Goal:
Render all of the material below as a Markdown table with two columns, Row and Line, giving each line a row number and leaving out blank lines.

Extracted entries:

** BEGIN **

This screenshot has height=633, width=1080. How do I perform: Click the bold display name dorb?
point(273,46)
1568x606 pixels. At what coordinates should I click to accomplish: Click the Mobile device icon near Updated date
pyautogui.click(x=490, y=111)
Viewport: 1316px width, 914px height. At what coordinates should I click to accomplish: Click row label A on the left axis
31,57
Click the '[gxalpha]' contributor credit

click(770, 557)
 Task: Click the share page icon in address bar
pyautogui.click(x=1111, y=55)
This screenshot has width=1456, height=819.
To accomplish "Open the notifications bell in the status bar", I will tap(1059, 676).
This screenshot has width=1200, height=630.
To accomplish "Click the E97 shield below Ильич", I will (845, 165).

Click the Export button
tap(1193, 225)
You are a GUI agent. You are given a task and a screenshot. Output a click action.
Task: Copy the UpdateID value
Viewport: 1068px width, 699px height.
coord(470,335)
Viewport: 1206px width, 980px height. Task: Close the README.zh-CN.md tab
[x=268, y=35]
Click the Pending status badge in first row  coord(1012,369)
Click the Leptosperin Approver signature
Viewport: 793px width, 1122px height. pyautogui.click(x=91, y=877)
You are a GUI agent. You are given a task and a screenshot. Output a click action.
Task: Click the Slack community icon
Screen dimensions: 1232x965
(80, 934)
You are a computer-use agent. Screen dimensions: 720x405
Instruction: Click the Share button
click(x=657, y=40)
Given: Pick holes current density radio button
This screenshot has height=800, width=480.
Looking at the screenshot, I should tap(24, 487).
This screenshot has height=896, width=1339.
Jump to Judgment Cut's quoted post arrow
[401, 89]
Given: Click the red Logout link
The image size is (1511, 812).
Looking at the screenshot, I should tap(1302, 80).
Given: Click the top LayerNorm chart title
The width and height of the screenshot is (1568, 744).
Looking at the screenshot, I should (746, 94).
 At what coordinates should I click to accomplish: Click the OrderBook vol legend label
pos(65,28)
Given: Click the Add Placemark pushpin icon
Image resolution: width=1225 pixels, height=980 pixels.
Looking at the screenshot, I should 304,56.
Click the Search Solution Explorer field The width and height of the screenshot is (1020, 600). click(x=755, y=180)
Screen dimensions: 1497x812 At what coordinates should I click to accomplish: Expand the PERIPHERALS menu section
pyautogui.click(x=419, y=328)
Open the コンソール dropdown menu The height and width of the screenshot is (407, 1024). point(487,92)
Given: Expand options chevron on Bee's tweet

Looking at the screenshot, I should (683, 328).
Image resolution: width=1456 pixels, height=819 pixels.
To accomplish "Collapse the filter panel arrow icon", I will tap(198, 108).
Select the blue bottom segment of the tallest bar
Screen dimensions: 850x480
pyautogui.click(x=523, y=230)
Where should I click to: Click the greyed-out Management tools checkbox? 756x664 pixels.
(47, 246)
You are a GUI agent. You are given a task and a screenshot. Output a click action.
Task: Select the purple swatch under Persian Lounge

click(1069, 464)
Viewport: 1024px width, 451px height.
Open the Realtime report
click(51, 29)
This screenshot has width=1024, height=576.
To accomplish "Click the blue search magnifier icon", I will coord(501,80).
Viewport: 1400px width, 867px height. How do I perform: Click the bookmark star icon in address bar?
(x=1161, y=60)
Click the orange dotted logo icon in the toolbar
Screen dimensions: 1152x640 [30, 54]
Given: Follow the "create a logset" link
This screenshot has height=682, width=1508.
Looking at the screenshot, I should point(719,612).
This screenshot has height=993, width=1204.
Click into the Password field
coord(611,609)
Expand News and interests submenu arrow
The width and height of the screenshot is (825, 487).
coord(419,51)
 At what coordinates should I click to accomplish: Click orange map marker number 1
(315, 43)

** END **

The result:
| Row | Line |
|---|---|
| 1 | This screenshot has height=633, width=1080. How do I perform: Click the bold display name dorb? |
| 2 | point(273,46) |
| 3 | 1568x606 pixels. At what coordinates should I click to accomplish: Click the Mobile device icon near Updated date |
| 4 | pyautogui.click(x=490, y=111) |
| 5 | Viewport: 1316px width, 914px height. At what coordinates should I click to accomplish: Click row label A on the left axis |
| 6 | 31,57 |
| 7 | Click the '[gxalpha]' contributor credit |
| 8 | click(770, 557) |
| 9 |  Task: Click the share page icon in address bar |
| 10 | pyautogui.click(x=1111, y=55) |
| 11 | This screenshot has width=1456, height=819. |
| 12 | To accomplish "Open the notifications bell in the status bar", I will tap(1059, 676). |
| 13 | This screenshot has width=1200, height=630. |
| 14 | To accomplish "Click the E97 shield below Ильич", I will (845, 165). |
| 15 | Click the Export button |
| 16 | tap(1193, 225) |
| 17 | You are a GUI agent. You are given a task and a screenshot. Output a click action. |
| 18 | Task: Copy the UpdateID value |
| 19 | Viewport: 1068px width, 699px height. |
| 20 | coord(470,335) |
| 21 | Viewport: 1206px width, 980px height. Task: Close the README.zh-CN.md tab |
| 22 | [x=268, y=35] |
| 23 | Click the Pending status badge in first row  coord(1012,369) |
| 24 | Click the Leptosperin Approver signature |
| 25 | Viewport: 793px width, 1122px height. pyautogui.click(x=91, y=877) |
| 26 | You are a GUI agent. You are given a task and a screenshot. Output a click action. |
| 27 | Task: Click the Slack community icon |
| 28 | Screen dimensions: 1232x965 |
| 29 | (80, 934) |
| 30 | You are a computer-use agent. Screen dimensions: 720x405 |
| 31 | Instruction: Click the Share button |
| 32 | click(x=657, y=40) |
| 33 | Given: Pick holes current density radio button |
| 34 | This screenshot has height=800, width=480. |
| 35 | Looking at the screenshot, I should tap(24, 487). |
| 36 | This screenshot has height=896, width=1339. |
| 37 | Jump to Judgment Cut's quoted post arrow |
| 38 | [401, 89] |
| 39 | Given: Click the red Logout link |
| 40 | The image size is (1511, 812). |
| 41 | Looking at the screenshot, I should tap(1302, 80). |
| 42 | Given: Click the top LayerNorm chart title |
| 43 | The width and height of the screenshot is (1568, 744). |
| 44 | Looking at the screenshot, I should (746, 94). |
| 45 |  At what coordinates should I click to accomplish: Click the OrderBook vol legend label |
| 46 | pos(65,28) |
| 47 | Given: Click the Add Placemark pushpin icon |
| 48 | Image resolution: width=1225 pixels, height=980 pixels. |
| 49 | Looking at the screenshot, I should 304,56. |
| 50 | Click the Search Solution Explorer field The width and height of the screenshot is (1020, 600). click(x=755, y=180) |
| 51 | Screen dimensions: 1497x812 At what coordinates should I click to accomplish: Expand the PERIPHERALS menu section |
| 52 | pyautogui.click(x=419, y=328) |
| 53 | Open the コンソール dropdown menu The height and width of the screenshot is (407, 1024). point(487,92) |
| 54 | Given: Expand options chevron on Bee's tweet |
| 55 | Looking at the screenshot, I should (683, 328). |
| 56 | Image resolution: width=1456 pixels, height=819 pixels. |
| 57 | To accomplish "Collapse the filter panel arrow icon", I will tap(198, 108). |
| 58 | Select the blue bottom segment of the tallest bar |
| 59 | Screen dimensions: 850x480 |
| 60 | pyautogui.click(x=523, y=230) |
| 61 | Where should I click to: Click the greyed-out Management tools checkbox? 756x664 pixels. |
| 62 | (47, 246) |
| 63 | You are a GUI agent. You are given a task and a screenshot. Output a click action. |
| 64 | Task: Select the purple swatch under Persian Lounge |
| 65 | click(1069, 464) |
| 66 | Viewport: 1024px width, 451px height. |
| 67 | Open the Realtime report |
| 68 | click(51, 29) |
| 69 | This screenshot has width=1024, height=576. |
| 70 | To accomplish "Click the blue search magnifier icon", I will coord(501,80). |
| 71 | Viewport: 1400px width, 867px height. How do I perform: Click the bookmark star icon in address bar? |
| 72 | (x=1161, y=60) |
| 73 | Click the orange dotted logo icon in the toolbar |
| 74 | Screen dimensions: 1152x640 [30, 54] |
| 75 | Given: Follow the "create a logset" link |
| 76 | This screenshot has height=682, width=1508. |
| 77 | Looking at the screenshot, I should point(719,612). |
| 78 | This screenshot has height=993, width=1204. |
| 79 | Click into the Password field |
| 80 | coord(611,609) |
| 81 | Expand News and interests submenu arrow |
| 82 | The width and height of the screenshot is (825, 487). |
| 83 | coord(419,51) |
| 84 |  At what coordinates should I click to accomplish: Click orange map marker number 1 |
| 85 | (315, 43) |